Maginnis, who is a member of the British Parliamentary Committee for Iran Freedom, said: “They’ve helped to bring about a situation in which Iran has effectively been paid off for paltry concessions on its nuclear program, leaving it virtually free of consequences as it carries out systematic human rights abuses at home, continues to threaten its neighbours and Western democracies, and destructively intrudes into conflicts like those still tearing apart Syria and Yemen”.
The New York Times Magazine gives the impression that this policy was entirely founded on lies but Maginnis states that high-ranking members of government could have genuinely seen Rouhani as an agent of change in Iran.
Considering, however, the horrific number of executions during Rouhani’s presidency, their testing of ballistic missiles during negotiations with the P5+1 nations and Rouhani ordering an expansion of Iran’s ballistic missile programme; this idea is little more than a myth.
He questioned the competence and ambitions of those who favoured this narrative rather than that of the National Council of Resistance of Iran (NCRI), especially those who criticised and dismissed the NCRI’s message that Iran cannot have real change until the theocratic regime has ended.
Maginnis said: “If anyone should be entrusted with pointing the way on Iran policy, it is surely those who have direct experience with the Islamic republic, its ideology and abuses, and who could have no motive for formulating their policies other than to improve the lot of their homeland and the Iranian people”.

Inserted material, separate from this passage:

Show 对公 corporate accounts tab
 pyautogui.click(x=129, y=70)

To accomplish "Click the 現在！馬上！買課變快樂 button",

“Fortunately, such people express their views en mass every year, when the National Council of Resistance of Iran (NCRI), led by Maryam Rajavi, holds its annual international gathering in Paris. Last year, many of those experienced Western ex-military and political activists who opposed the Obama administration’s narrative were in attendance, alongside an estimated crowd of 100,000 Iranian expatriates and their lay supporters”.
He called upon the policymakers to work together to reverse the threats to democracy and take measures to exert diplomatic and economic pressure on Iran, in order to provide safety in the Middle East and prioritise human rights over company profits.
He also stressed the importance of learning from these situations and assessing further deals independently, rather than being swayed by other countries.